Las desgracias nunca vienen solas. Es lo que he oído durante muchos, muchísimos años. Los días se han vuelto sombríos desde que estamos penetrando en una nueva centuria. Dentro de lo más recóndito de nuestro ser albergamos la idea de que hemos ido cayendo por una pendiente de infortunios sin haber tocado fondo. De lleno nos dejamos arrastrar por los negros nubarrones de la cábala. La mente busca ansiosa, soluciones a nuestros problemas por lo que, al no encontrarlos, recurrimos a la superstición. Hay de dónde escoger. Las ciudades se han convertido en un intrincado manglar en que las ramas caen hasta el suelo echando raíces propias, creando un enmarañado panorama en que se dificulta el paso de un razonamiento sensato.

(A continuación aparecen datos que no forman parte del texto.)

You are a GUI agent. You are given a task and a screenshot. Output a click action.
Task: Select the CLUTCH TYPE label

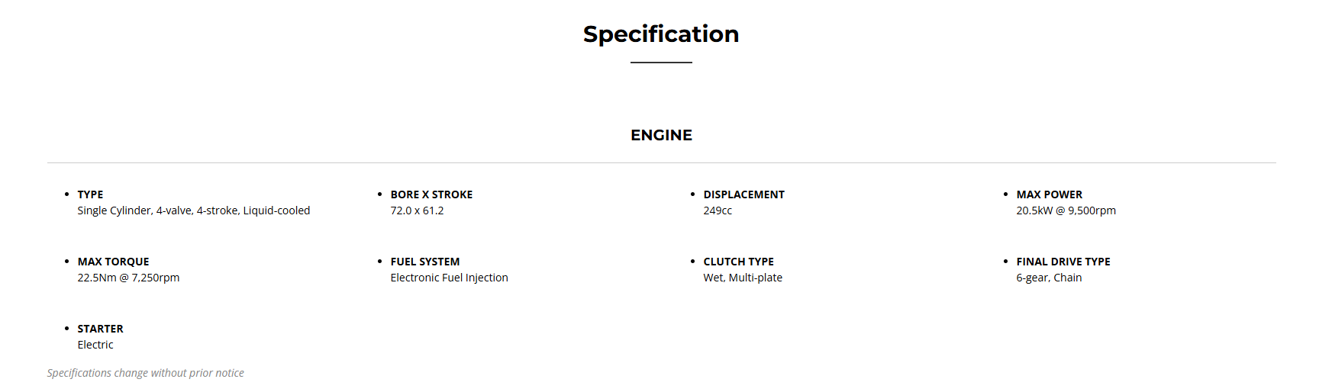click(x=738, y=262)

La ingenuidad da paso a la necesidad de hurgar entre el follaje de lo esotérico. Acudimos presurosos a escuchar lo que puede decirnos una taumaturga, una vidente o un nigromante, como hacían los antiguos que acudían a Delfos, en la antigua Grecia, al pie del Parnaso, a consultar el oráculo esperando oír que les deparaba el porvenir. La respuesta era en tono sentencioso y ambiguo. El dios pagano se manifestaba por la boca de una pitonisa.
Aquélla, llamada pitia, para pronunciar sus oráculos o predicciones, después de un ayuno de tres días, mascaba hojas de laurel para, a continuación, presa de una arrolladora excitación, aspirar los vapores mefíticos que emanaban de una abertura en la roca. Es entonces cuando su cuerpo se estremecía, sus cabellos se erizaban y con la boca convulsa y llena de espuma, lanzaba al viento sus predicciones. De los oráculos de aquella época era el más popular, no obstante que sus contestaciones eran el súmmum de lo indescifrable. Las revelaciones de la sibila eran imprecisas, confusas, equívocas, cargadas de vaguedad, por lo que quienes acudían a la consulta podían deducir de sus auspicios lo que mejor se acoplara a sus incertidumbres. Ese era su éxito.
Viene a cuento lo hasta aquí dicho, por que en los días que corren han ido surgiendo toda clase de zahoríes dispuestos a adivinar qué les depara el futuro a sus clientes ocasionales. Las hay para todos los gustos. Las que echan la baraja española en que cada carta tiene un significado. Las que usan el Tarot, que dicen es más acertado. Las que leen el arcano en una esfera de cristal, o en la palma de la mano o en las heces del café. En gran número se trata de charlatanes que lo único que pretenden es obtener un beneficio económico de los incautos, cobrando más que un médico por una consulta, pretendiendo curar los males que, en esta agitada época, aquejan el alma. Ah, de paso le auguran qué les depara el mañana. Las hay que usan incienso y mirra en un braserillo, ardiendo misteriosas substancias, llenando los aires de sahumerios aromáticos, utilizando un ramillete de flores, al que se agrega un manojo de oloroso pirul, restregándolo sobre las ropas al crédulo, mientras musitan enigmáticas oraciones para ahuyentar la salazón. Hay la que practica su esoterismo convirtiéndose en médium o sea persona que sirve de intermediaria para comunicar a sus requerientes con los espíritus. -Por cierto, déjenme relatarles que nuestros gobernantes son muy dados a creer en estos fenómenos sobrenaturales; viven rodeados de amuletos, fetiches y talismanes, acuden con frecuencia a “limpias” que les practican expertas mujeronas-
La superchería es en el pueblo resultado aciago de los días que estamos viviendo. Al no encontrar un asidero del cual tomarse, cual si fuera arrastrada por un río caudaloso, sintiendo que se ahogan en sus desgracias, la gente está dispuesta a tomarse de la mano del primero que les endulza el oído hablándoles bonito. Las premoniciones están a la orden del día, dadas las angustias que nublan el entendimiento; buscando una explicación a sus penurias, no sólo las económicas, acude con todo y sus dubitaciones a escuchar a los modernos arúspices, sacerdotes en la antigua Roma, que examinaban las entrañas de las víctimas para hacer sus presagios o a los hechiceros que le vaticinaban días prósperos al celebérrimo Atila arrojando al suelo huesillos de ave, en los que leían su buenaventura. ¡Cuidado! Es la desviación del sentimiento religioso que nos hace creer en cosas falsas.